Generally, past two or three notes such as “before this point, her AUR was 04”, “this piece of equipment only appears after this point”, “after the incident, Bob is a changed man”, etc. one may start thinking about whether we‘re still dealing with the same version of the character, stricto sensu. This might suggest a breakpoint to present the information in a clearer way and in shorter writeups.
Another, more pragmatic element in the length of the writeup. Over the years there was an evolution of the expected degree of detail and completeness in entries. This resulted in increasingly longer writeups, until this became a problem and breaking the entries into smaller writeups became necessary.
Given the existence of the fractures noted above, selecting one or more such fractures as breakpoints to produce shorter, sequential entries is an obvious choice. In practice this seldom works out cleanly, with the two typical situations being:
- Characters with multiple fractures yet very little material. A strict approach, where the various versions of the character are treated as distinct characters (for instance a pre-Crisis version and a post-Crisis version) would result in minuscule writeups or no writeup at all due to lack of material. In many cases, we will produce a writeup that covers the various versions as if nothing had happened - because there‘s little observable difference between the “before” and “after” states.
For instance, many minor DC villains with a reasonable number of appearances spread over 40+ years are described across the Crisis on Infinite Earths, various Golden and Silver Age continuity conflicts, Zero Hour, Earth-1 and Earth-2 versions as just one version of the character. This is not the technically correct approach, but pragmatically it is what works — as long as there are continuity notes pointing out the issues and which shortcuts were taken.
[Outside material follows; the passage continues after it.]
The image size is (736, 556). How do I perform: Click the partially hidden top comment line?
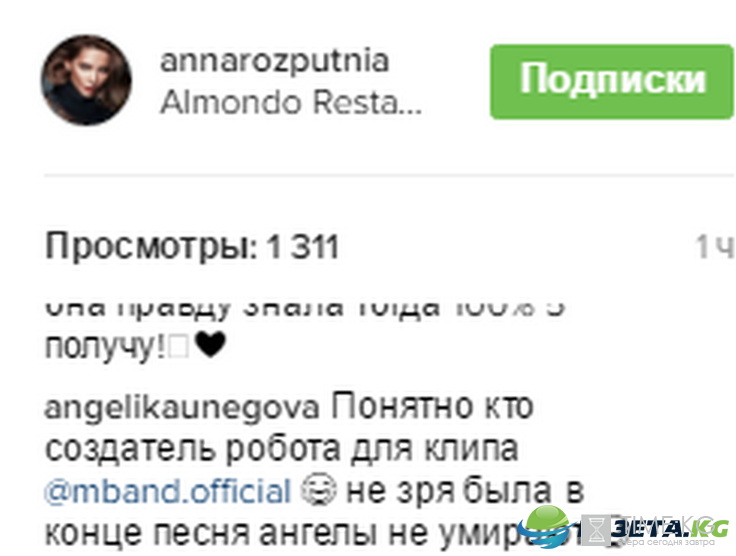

Sportsmaster is an example.
- Characters with tonnes of material with no obvious, strong fractures - or with fractures that are not conductive to entries of an appropriate length. In those cases entry length wins - the profile is divided in units of an appropriate length, with some of the cut-off points being somewhat arbitrary. The series of Spitfire (Jacqueline Falsworth) writeups includes both strong and weak cut-off points. In some cases we end up stuck with a large writeup since there‘s no fracture, even arbitrary, like with the first Typhoid Mary entry or the Wonder Woman (Gail Simone take) one.